In accordance with the present invention, the most suitable distribution of gas catalyst
is determined utilizing an optimization process. It is preferred, however, that the
total catalyst volume be distributed between the first zone and the second zone with
between about 20 and about 80% volume of the catalyst in the first zone and between
about 80 and about 20% volume of the catalyst in the second zone. Further, as discussed
above, the total hydrogen is fed to the system of the present invention with one portion
to the first zone and the other portion to the final reactor of the second zone. It
is preferred that between about 20 and 70% volume of the total hydrogen for the reaction
be fed to the first zone, with the balance being fed to the final reactor of the second
zone.
[0042] It should be noted that as with all hydrodesulfurization processes, the hydrodesulfurization
catalyst will gradually lose effectiveness over time, and this can be advantageously
countered in the process of the present invention by increasing gas flow rate if desired.
This is possible with the process of the present invention because locally cocurrent
flow is utilized, thereby preventing difficulties associated with flooding and the
like in locally countercurrent processes.
[0043] It should also be appreciated that the process of the present invention can advantageously
be used to reduce sulfur content of naphtha feed. In such processes, condensers would
advantageously be positioned after each reactor, rather than separators, so as to
condense the reduced sulfur naphtha hydrocarbon product while maintaining the gas
phase containing hydrogen and hydrogen sulfide as major components. In all other respects,
this embodiment of the present invention will function in the same manner as that
described in connection with Figures 1 and 2.
[0044] Turning now to Figure 3, and as set forth above, the process of the present invention
combining in a hybrid fashion a first stage purely cocurrent reaction and a second
stage which is globally countercurrent and locally cocurrent advantageously provides
for operation of the reactors at reduced temperatures as compared to countercurrent
processes. Figure 3 illustrates temperature as a function of dimensionless reactor
length for a typical cocurrent process, for a countercurrent process, and for a hybrid
process in accordance with the present invention. As shown, the temperature in the
countercurrent process is substantially higher than the hybrid process of the present
invention, with the result that the catalyst of the hybrid process of the present
invention is subjected to less severe and damaging conditions.
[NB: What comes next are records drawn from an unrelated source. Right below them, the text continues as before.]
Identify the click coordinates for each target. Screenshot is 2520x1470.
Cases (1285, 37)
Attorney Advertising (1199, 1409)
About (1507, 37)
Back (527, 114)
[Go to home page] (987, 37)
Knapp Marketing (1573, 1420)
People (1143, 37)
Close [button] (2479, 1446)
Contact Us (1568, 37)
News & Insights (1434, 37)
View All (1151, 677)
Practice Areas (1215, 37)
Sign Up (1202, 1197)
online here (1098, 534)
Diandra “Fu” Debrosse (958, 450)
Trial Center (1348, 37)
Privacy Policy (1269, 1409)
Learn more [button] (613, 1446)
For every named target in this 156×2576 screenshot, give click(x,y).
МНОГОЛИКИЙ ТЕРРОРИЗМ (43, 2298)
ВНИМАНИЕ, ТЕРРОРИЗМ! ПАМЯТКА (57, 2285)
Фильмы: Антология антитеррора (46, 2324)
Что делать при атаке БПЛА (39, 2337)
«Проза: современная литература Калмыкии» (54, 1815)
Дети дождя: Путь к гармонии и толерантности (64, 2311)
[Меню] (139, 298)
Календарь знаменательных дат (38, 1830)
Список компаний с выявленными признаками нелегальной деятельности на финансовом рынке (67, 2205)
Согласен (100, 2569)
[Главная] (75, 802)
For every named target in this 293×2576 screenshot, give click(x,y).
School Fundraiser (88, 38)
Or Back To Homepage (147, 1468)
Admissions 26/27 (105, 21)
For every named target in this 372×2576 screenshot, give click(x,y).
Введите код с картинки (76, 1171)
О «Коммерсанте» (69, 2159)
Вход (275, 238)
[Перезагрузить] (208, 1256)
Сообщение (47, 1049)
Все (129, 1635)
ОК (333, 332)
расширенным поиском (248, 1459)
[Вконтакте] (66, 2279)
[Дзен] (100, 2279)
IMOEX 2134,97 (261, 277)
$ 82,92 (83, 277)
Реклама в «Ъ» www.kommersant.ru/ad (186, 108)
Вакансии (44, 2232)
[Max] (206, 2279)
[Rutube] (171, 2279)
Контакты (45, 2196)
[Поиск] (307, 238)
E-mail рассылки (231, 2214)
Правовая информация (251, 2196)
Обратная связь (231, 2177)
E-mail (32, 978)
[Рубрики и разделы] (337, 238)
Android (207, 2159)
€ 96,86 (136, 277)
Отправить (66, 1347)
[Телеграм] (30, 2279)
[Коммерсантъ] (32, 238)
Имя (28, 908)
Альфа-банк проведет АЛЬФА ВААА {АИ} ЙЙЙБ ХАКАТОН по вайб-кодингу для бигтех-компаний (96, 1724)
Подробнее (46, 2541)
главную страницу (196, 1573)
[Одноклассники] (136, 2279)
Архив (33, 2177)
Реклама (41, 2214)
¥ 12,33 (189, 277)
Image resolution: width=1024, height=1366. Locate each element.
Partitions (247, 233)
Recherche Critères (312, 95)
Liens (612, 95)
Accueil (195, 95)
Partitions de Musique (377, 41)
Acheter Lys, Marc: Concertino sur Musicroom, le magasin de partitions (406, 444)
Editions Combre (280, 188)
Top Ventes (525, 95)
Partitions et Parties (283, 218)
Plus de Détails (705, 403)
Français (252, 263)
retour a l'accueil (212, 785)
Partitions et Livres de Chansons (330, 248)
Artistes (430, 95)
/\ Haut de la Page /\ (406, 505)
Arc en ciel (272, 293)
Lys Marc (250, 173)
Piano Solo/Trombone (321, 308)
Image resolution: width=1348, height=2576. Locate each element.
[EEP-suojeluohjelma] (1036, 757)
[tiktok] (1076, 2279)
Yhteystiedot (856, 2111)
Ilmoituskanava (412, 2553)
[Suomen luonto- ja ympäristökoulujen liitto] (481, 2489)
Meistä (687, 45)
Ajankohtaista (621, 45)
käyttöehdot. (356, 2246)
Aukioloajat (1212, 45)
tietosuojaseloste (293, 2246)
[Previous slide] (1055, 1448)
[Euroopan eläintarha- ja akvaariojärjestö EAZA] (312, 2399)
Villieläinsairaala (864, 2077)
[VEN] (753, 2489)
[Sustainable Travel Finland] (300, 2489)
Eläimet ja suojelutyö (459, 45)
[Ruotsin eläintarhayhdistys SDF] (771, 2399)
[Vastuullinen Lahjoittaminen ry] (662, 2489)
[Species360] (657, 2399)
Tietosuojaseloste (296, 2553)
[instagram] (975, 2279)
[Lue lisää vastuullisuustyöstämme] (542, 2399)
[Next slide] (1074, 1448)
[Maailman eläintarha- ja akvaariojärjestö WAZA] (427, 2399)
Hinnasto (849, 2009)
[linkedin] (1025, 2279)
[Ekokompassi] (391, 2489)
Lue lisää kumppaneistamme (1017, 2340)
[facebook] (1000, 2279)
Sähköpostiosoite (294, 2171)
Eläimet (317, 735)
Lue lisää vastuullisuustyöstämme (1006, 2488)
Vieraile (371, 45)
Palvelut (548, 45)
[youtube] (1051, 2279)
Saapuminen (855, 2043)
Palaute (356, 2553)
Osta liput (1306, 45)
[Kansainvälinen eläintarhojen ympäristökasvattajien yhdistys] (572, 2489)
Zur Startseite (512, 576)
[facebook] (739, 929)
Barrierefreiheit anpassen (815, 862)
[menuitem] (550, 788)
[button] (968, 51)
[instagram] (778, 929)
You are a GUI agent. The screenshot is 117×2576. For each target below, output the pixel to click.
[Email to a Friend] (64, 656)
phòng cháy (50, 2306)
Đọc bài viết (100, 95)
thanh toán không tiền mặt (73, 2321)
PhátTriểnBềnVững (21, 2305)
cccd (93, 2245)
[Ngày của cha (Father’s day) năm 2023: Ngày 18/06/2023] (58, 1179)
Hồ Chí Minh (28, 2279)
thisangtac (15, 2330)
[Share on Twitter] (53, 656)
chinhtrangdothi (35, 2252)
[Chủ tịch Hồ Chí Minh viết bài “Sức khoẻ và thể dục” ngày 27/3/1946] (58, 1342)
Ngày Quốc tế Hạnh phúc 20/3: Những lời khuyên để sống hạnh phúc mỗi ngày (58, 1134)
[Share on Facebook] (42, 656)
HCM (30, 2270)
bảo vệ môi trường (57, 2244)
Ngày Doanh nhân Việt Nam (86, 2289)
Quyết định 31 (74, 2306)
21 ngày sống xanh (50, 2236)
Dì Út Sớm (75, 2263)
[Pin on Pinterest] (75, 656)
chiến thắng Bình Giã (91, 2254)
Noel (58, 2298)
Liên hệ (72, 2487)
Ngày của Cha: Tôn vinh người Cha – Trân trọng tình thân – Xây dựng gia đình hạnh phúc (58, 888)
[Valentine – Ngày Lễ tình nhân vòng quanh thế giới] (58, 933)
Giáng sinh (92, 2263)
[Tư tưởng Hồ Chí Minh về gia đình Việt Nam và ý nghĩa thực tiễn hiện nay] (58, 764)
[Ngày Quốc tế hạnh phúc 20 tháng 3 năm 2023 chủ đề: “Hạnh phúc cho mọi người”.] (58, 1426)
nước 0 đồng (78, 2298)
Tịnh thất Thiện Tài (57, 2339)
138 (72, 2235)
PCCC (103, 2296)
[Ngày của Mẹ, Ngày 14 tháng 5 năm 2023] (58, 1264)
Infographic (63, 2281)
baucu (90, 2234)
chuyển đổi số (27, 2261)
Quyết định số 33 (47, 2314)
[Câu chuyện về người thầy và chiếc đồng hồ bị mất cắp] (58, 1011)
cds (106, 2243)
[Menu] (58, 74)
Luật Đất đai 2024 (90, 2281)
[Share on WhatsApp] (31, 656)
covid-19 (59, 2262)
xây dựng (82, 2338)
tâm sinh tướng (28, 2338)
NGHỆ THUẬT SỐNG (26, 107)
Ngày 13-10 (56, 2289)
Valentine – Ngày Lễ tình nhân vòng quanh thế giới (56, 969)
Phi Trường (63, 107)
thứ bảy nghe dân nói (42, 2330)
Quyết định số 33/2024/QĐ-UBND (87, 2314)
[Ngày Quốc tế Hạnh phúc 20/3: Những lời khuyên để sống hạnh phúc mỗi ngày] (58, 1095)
[0045] In accordance with the present invention, improved results are obtained using the
same amounts of catalyst and hydrogen as a conventional countercurrent or cocurrent
process. In accordance with the present invention, however, the hydrogen feed is divided
into a first portion fed to the first stage and a second portion fed to the second
stage, and the catalyst volume is also divided between the first stage and second
stage, which are operated as discussed above, so as to provide improved hydrodesulfurization
as desired.
[0046] As set forth above, one particularly advantageous hydrocarbon feed with which the
process of the present invention can be used is a gasoil feed. In a typical application,
a reactor can be provided having a reactor diameter of about 3.8 meters, a reactor
length of about 20 meters, and a cocurrent feed of hydrogen to gasoil at a ratio of
hydrogen gas to gasoil of about 270 Nm
3/m
3, a temperature of about 340°C, a pressure of about 750 psi and a liquid hourly space
velocity (LHSV) through the reactor of about 0.4 h
-1.
[0047] The gasoil may suitably be a vacuum gasoil (VGO) an example of which is described
in Table 1 below.
TABLE 1
API gravity (60°C) |
17.3 |
Molecular weight (g/mol) |
418 |
Sulfur content, %wt |
2 |
Simulated Distillation (°C) |
|
IBP/5, %v |
236/366 |
10/20, %v |
392/413 |
30/50, %v |
431/454 |
70/80, %v |
484/501 |
90/95, %v |
522/539 |
FBP |
582 |
[0048] For such a feedstock, easy-to-react (ETR) sulfur compounds would be, for example,
1-butylphenantrothiophene. When contacted with hydrogen at suitable conditions, this
sulfur compound reacts with the hydrogen to form hydrogen sulfide and butylphenantrene.
A typical difficult-to-react (DTR) sulfur compound in such a feed is heptyldibenzothiophene.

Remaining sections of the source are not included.